Сумерки успели сгуститься. Я забыл о празднике. Погода в Томске царила влажная и тихая. Намечалась случайная и редкая здесь оттепель. Где-то далеко заиграла музыка, но не маршевая, бравурная, а танцевальная, тягучая, душещипательная. Напротив в Роще — никого. Я решил побродить по расчищенным аллейкам и успокоиться. Вторая половина дня сложилась слишком бурно. Роща стояла молчаливая, волшебная. Причудливые узоры из снега оттеняли и углубляли в пространство темные ветки деревьев. Кое-где с тревожащим шумом он осыпался. Я думал о Володе Сафонове — этом ослабленном Ставрогине, по утверждению советских критиков, иногда проявлявших проницательность. Я думал и об отце Жени, ничем не напоминавшем внешне и внутренне Ставрогина, как я его понимал, прочитав в девятом классе «Бесов». Я думал о самой Жене, о ее матери — внучке кантора, думал я и о себе. Близкое, хотя и недолгое знакомство Эренбурга и настоящего Сафронова — Сафронова с буквой «эр» в середине фамилии — не вызывало у меня ни малейших сомнений. Он ведь не безумец! Драгоценные книги, знание европейских языков и эренбурговских текстов, манера изъясняться, аристократический облик, мефистофельская трубка, знакомство с академиками Артоболевским и Бергом, подтвержденное внучкой кантора и одновременно заведующей отделом Бактина, изучающей дифтерит или оспу — сейчас уже не помню, но которая скорее умрет от этого самого дифтерита или оспы, чем солжет, — все, решительно все свидетельствовало о том, что он не самозванец, не фигляр, не капитан Врунгель.

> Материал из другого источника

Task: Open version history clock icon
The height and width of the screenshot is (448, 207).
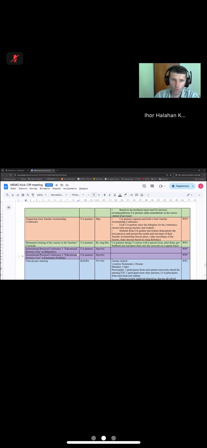Action: tap(144, 186)
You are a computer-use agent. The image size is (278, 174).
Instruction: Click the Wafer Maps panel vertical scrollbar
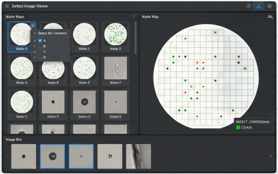136,38
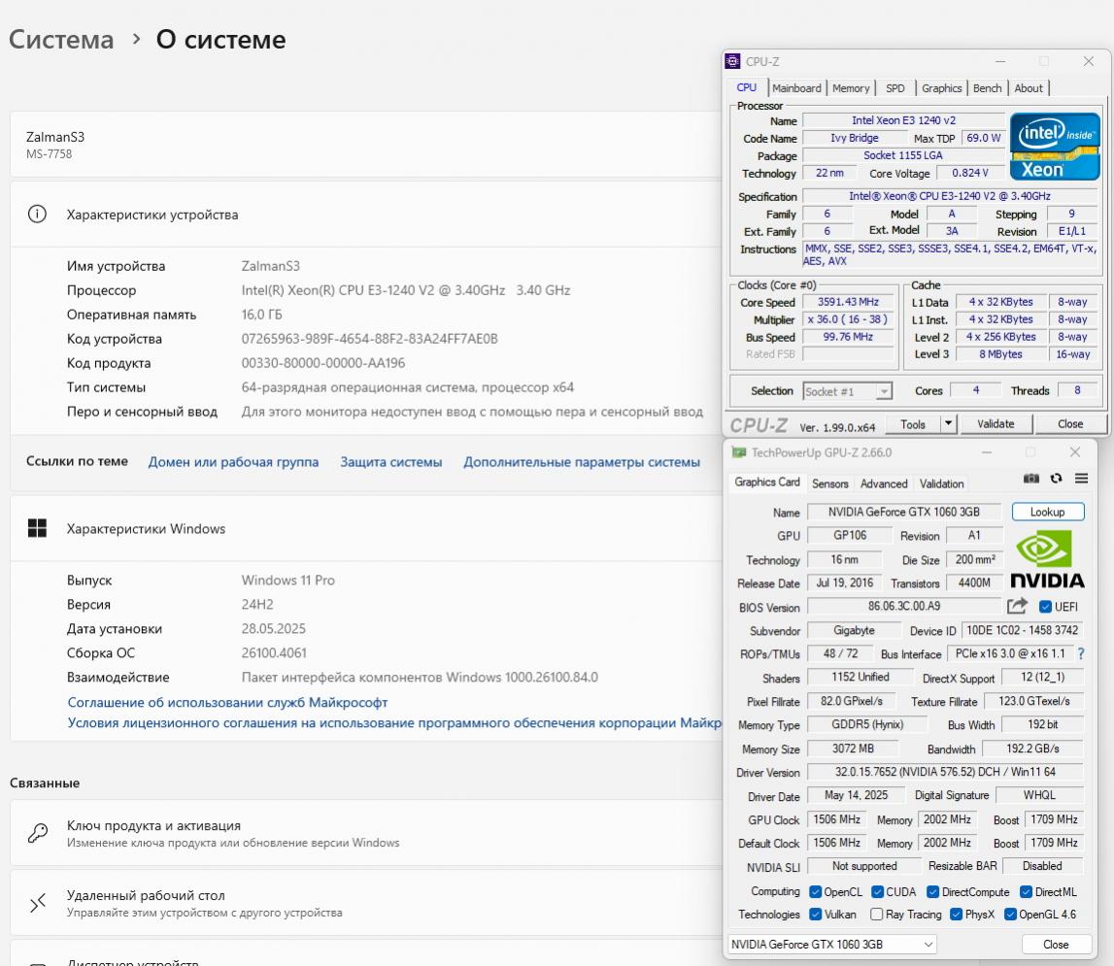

Какая выгода выдавать себя за другого? Червь недоверия, однако, глодал меня беспрерывно. Со мной никогда не происходило никаких необыкновенных историй. Жизнь текла уныло, скучно, однообразно.
Я гулял по Роще, пока поздний вечер не врезался в ночь.
Через несколько дней я выписал в библиотеке роман Эренбурга и отыскал эпизод с Пьером Саменом. Неплохая память позволила установить, что Александр Владимирович не исказил ни буквочки. Последняя фраза звучала у Эренбурга так: «Прислушиваясь к этой тишине, Володя верил, что она может сгуститься в новое слово». Он подменил имя героя местоимением «я». Преграда между Сафроновым и Сафоновым перестала существовать. Он, очевидно, всегда стремился к тому.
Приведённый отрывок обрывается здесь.